Directive:
Write the next part of the passage describing the self-improving automation platform, starting right after its final sentence.

Supplied passage:
________________
Exception learning. New dialogs or errors encountered at runtime trigger capture of corrective strategies (e.g., retry, alternate path), which are merged into model 150 and propagated via repository 160.
Optimization. The system may reorder steps, coalesce redundancies, or parallelize independent tasks when safe, based on aggregated execution outcomes.
Fleet sharing. Improvements learned by one bot instance become available to others via repository synchronization.
Sensitive values (passwords, PII) are masked during capture; secrets are retrieved at runtime from a credential vault; screenshots can be redacted by policy; and logs support role-based access.
Embodiments run on general-purpose computers and/or servers; components may be co-located or distributed. A non-transitory computer-readable medium stores instructions that, when executed, implement the methods herein.
A preferred embodiment uses: (i) Transformer-based sequence modeling (12-layer encoder with positional encoding over action tokens and UI-state embeddings); (ii) a CV stack with OCR and a GUI-element detector fine-tuned from a general object-detection backbone on annotated screen images; (iii) hybrid element fusion that scores candidates using a weighted sum of CV similarity and DOM/accessibility attributes; (iv) anomaly handlers prioritizing low-risk retries, then alternate locators, then user cueing; and (v) repository-driven A/B evaluation of model updates before fleet rollout. Hyperparameters and training recipes are selected to maximize recall of target elements at given latency constraints.
Sequence learners can be LSTM or GRU; CV may rely on template matching where ML is unavailable; the system may prefer native APIs where present and fall back to CV elsewhere; and on-device, edge, or cloud training may be used depending on privacy and performance needs.
Unlike systems that only mine logs or only add CV selectors, this platform integrates context-aware segmentation, deep sequence learning, cross-platform hybrid element binding, and a closed feedback loop that updates both models and task definitions from runtime experience.
________________
Given information:
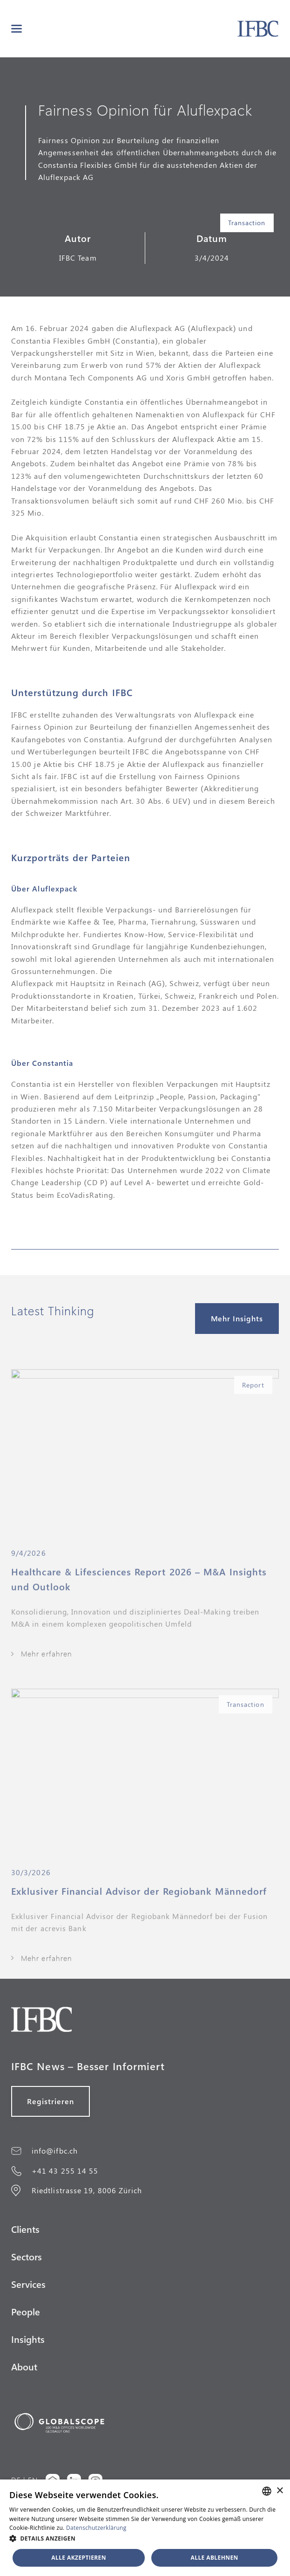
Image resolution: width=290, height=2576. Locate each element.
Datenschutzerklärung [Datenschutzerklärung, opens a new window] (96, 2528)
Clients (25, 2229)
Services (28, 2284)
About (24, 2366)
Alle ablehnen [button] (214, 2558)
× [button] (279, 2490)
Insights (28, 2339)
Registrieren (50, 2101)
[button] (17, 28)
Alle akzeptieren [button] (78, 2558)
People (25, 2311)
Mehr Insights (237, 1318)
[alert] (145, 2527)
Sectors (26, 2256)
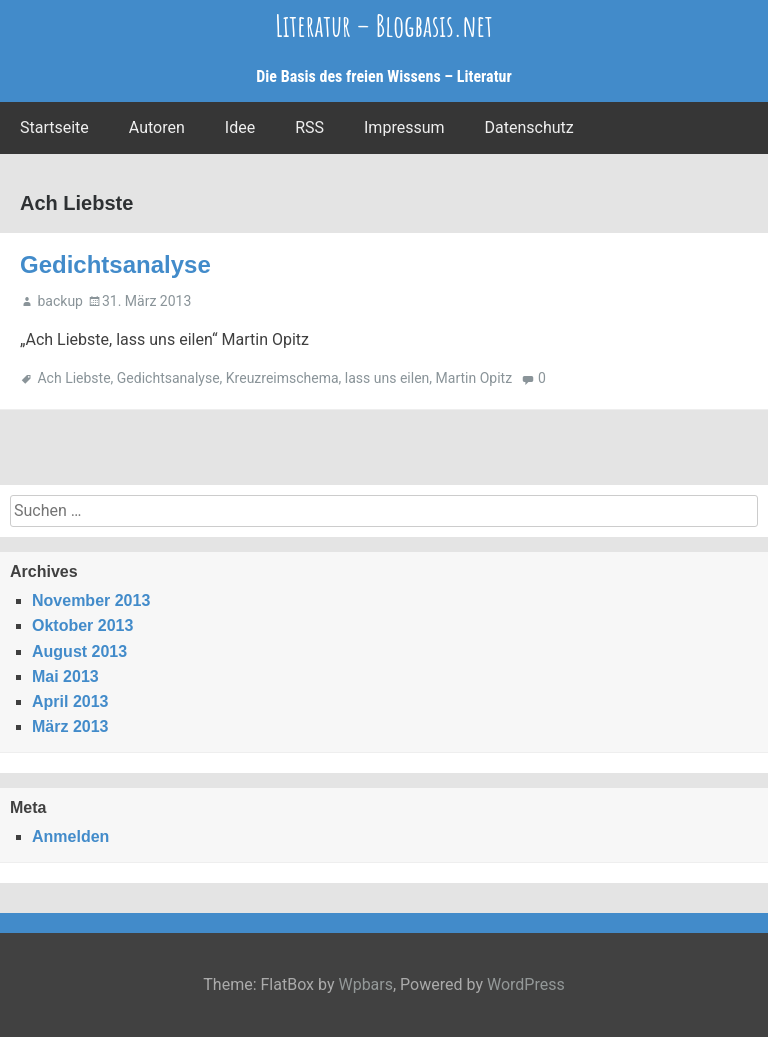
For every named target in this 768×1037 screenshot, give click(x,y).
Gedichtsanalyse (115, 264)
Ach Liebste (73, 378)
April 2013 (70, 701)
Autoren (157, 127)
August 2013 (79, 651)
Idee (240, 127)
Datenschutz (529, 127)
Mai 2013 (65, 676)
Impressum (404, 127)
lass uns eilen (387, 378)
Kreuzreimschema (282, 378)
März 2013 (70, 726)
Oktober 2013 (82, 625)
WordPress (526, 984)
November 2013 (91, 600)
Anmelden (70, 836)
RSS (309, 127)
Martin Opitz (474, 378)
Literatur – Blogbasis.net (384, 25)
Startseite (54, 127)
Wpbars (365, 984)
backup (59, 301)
________________
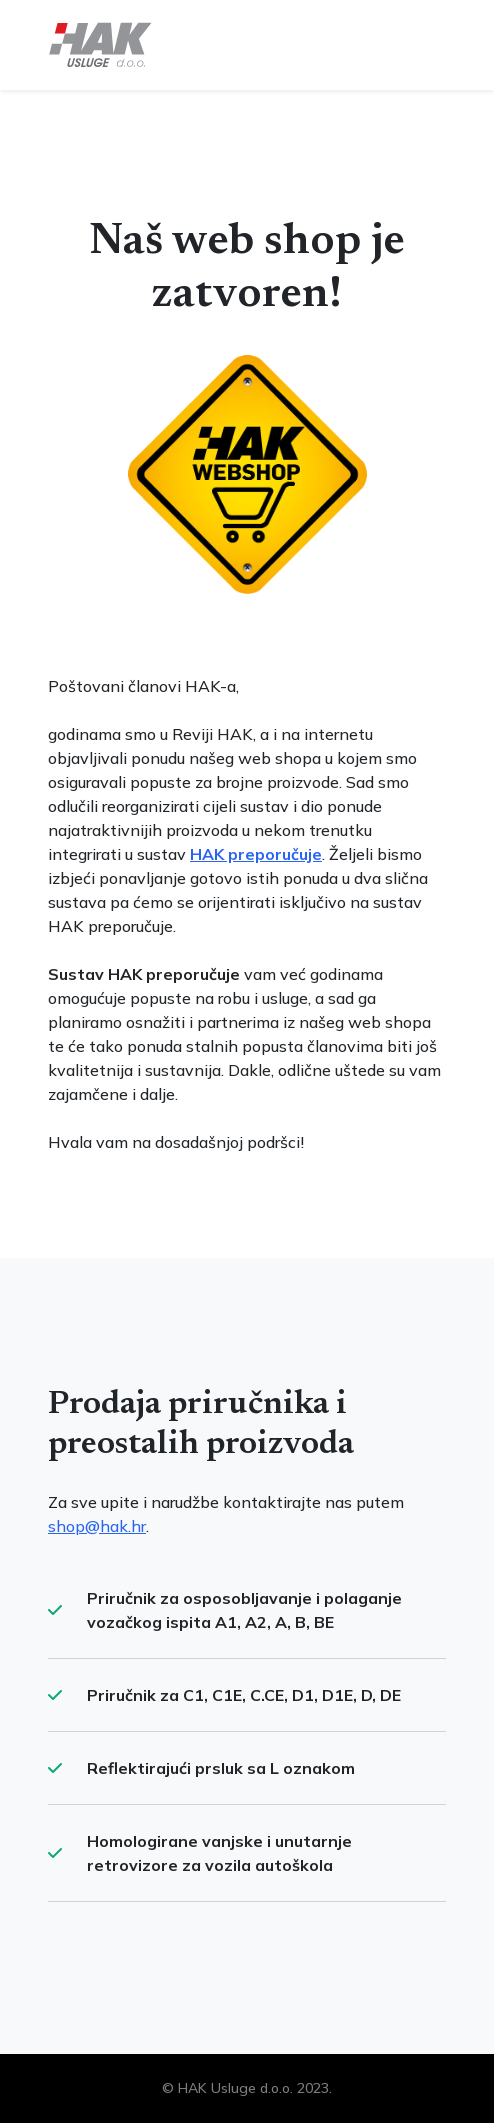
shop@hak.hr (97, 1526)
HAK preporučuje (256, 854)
________________
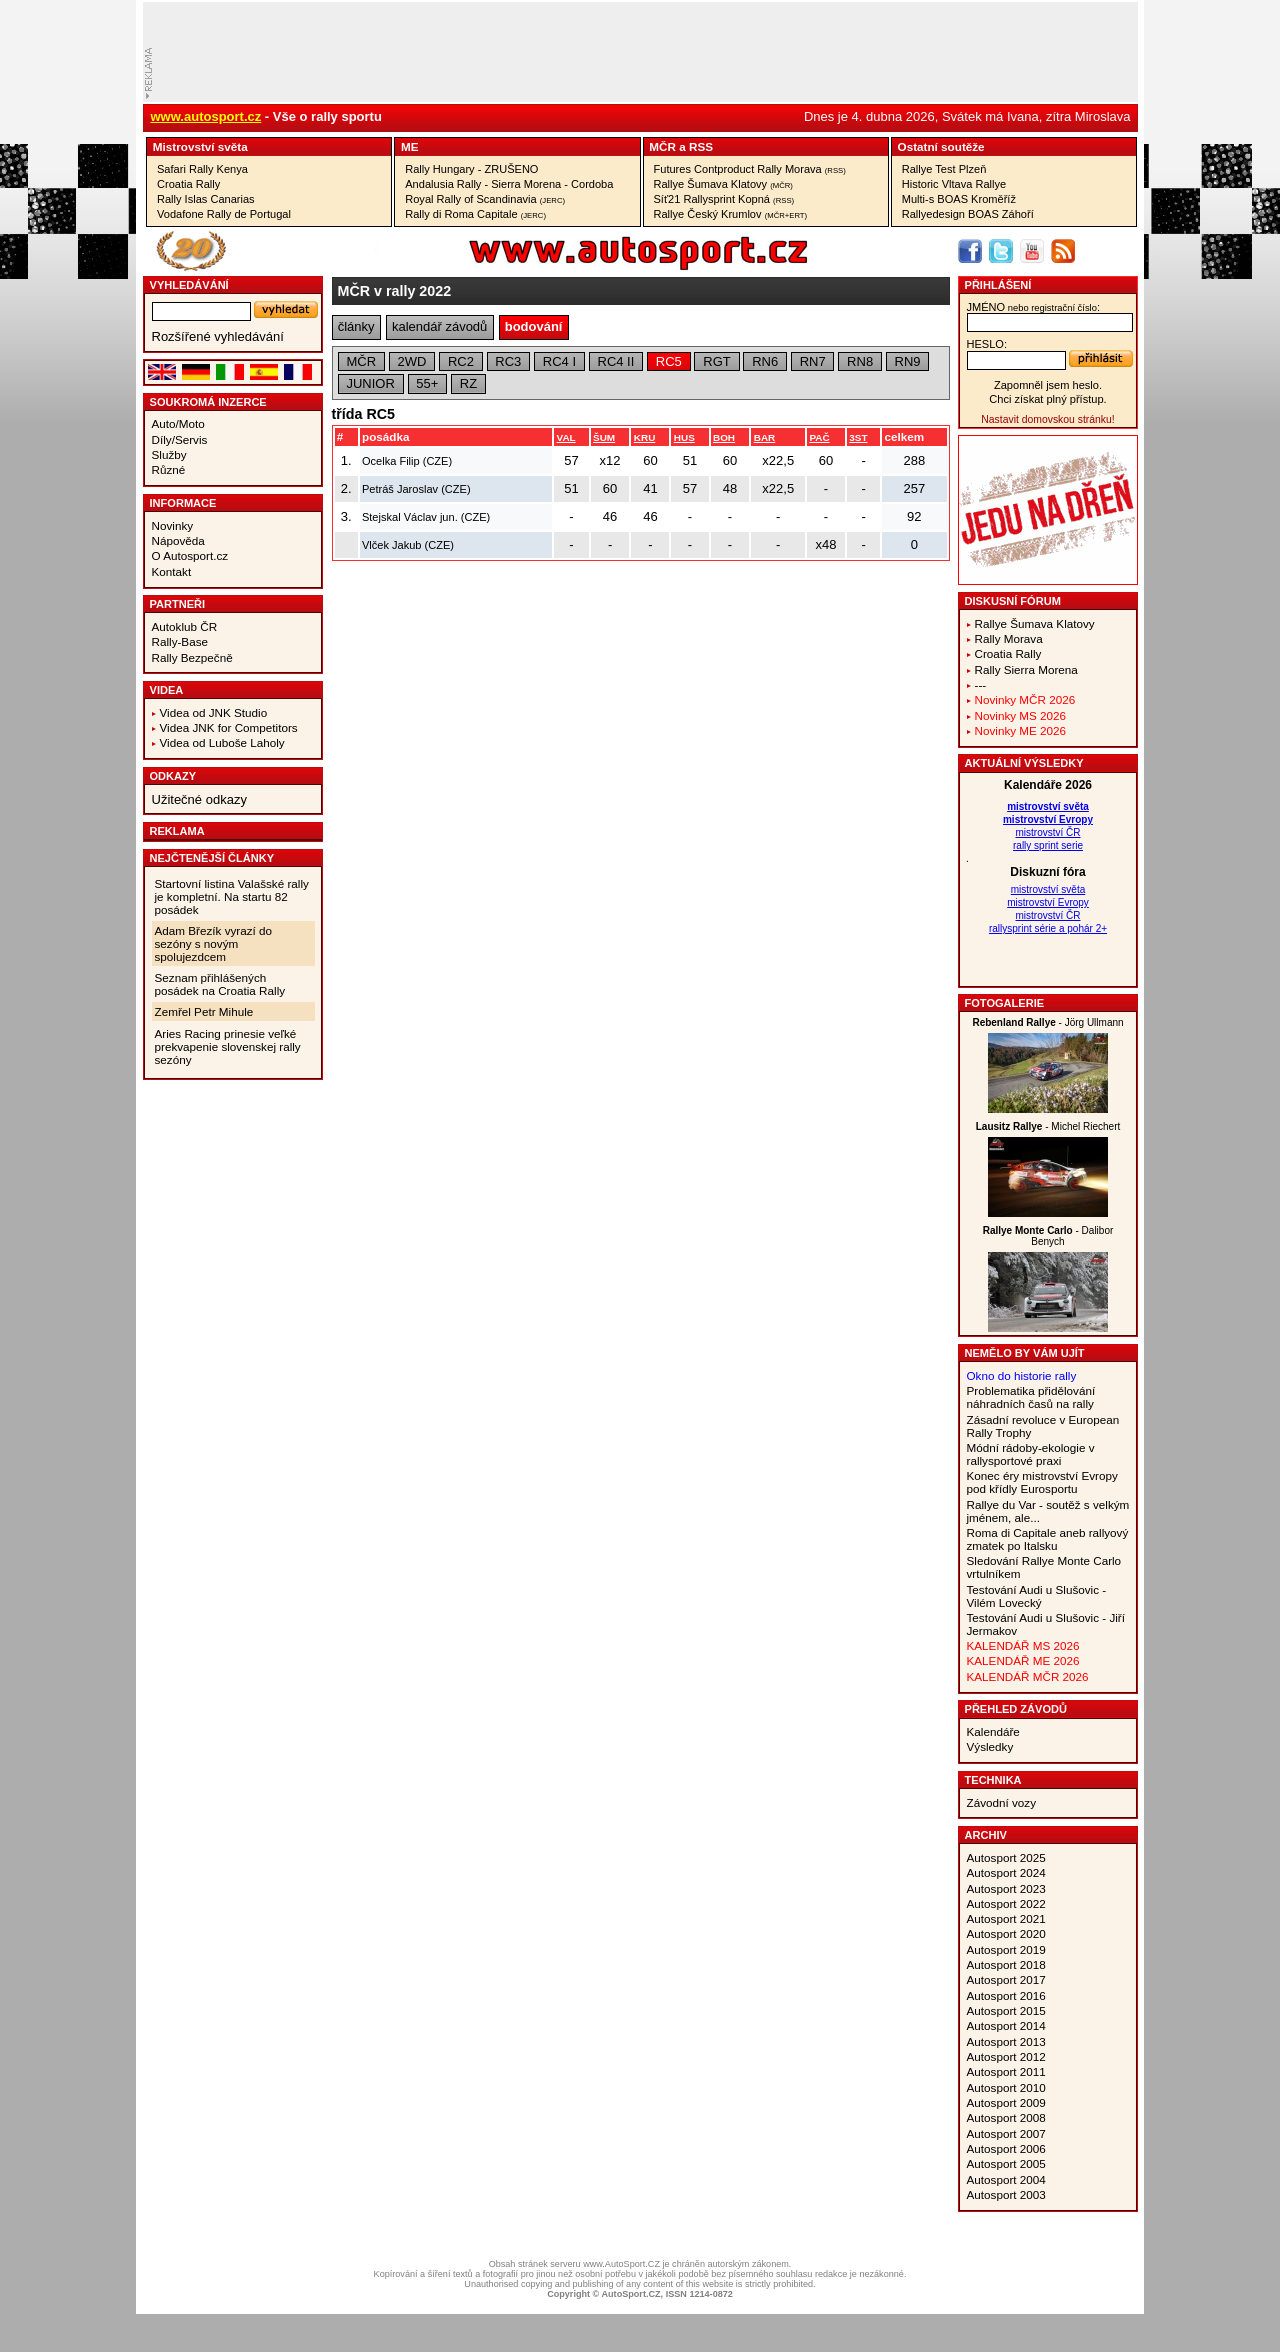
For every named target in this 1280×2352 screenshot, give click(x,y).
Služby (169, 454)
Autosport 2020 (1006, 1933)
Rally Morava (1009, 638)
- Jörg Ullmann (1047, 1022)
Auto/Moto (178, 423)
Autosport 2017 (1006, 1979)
________________
Task answer:
1. A computer-implemented method for automatically learning and executing a user workflow across one or more applications, the method comprising: capturing images of a graphical user interface during performance of the user workflow and retrieving user-interface element information via operating-system or application programming interfaces; analyzing, by a computer-vision module, the images and the user-interface element information to recognize user-interface elements; monitoring and recording user input actions associated with the recognized user-interface elements; training or configuring a machine-learning model using the recorded actions in sequence to learn an ordered sequence of actions constituting the user workflow; automatically determining, via contextual analysis of the sequence of actions and interface states, boundaries that divide the sequence into one or more discrete reusable tasks; storing a representation of the ordered sequence of actions for each discrete task; and automatically executing at least one of the discrete tasks on a target computing environment by programmatically interacting with the recognized user-interface elements, including detecting an execution anomaly and, in response, adjusting execution using an alternative action or updated element identifier, and updating the machine-learning model based on the adjusted execution.
2. The method of claim 1, wherein capturing the images comprises screenshotting the display and concurrently obtaining metadata about active UI elements from an accessibility framework or Document Object Model such that both pixel data and structural data are used in identifying the user-interface elements.
3. The method of claim 1, wherein the machine-learning model comprises a recurrent neural network or a Transformer-based neural network trained to predict subsequent user actions based on preceding actions and interface contexts.
4. The method of claim 1, wherein determining boundaries includes detecting a change in context indicated by at least one of: a new application window receiving focus, a significant idle gap between actions, or appearance of a completion confirmation.
5. The method of claim 1, wherein executing includes sending synthetic input events and, if a target user-interface element is not found or an action fails, invoking a predefined error-handling routine selected from: searching the screen for a visually similar element using the computer-vision module, attempting an alternate interaction path, or retrying with backoff.
6. The method of claim 1, further comprising continuously retraining or updating the machine-learning model as additional instances of the workflow are executed or as the user interface changes, such that the model adapts by incorporating new training examples derived from each executed task.
7. The method of claim 1, further comprising storing each discrete task in a centralized repository as structured data including the sequence of actions, parameters, and identifiers of the user-interface elements, the repository providing version history and training data for model improvement.
8. The method of claim 1, wherein locating user-interface elements includes using a deep-learning object-detection algorithm that recognizes controls regardless of changes in position, size, or color.
9. The method of claim 1, further comprising masking or anonymizing sensitive user inputs during capture and retrieving secrets securely at runtime from a credential vault.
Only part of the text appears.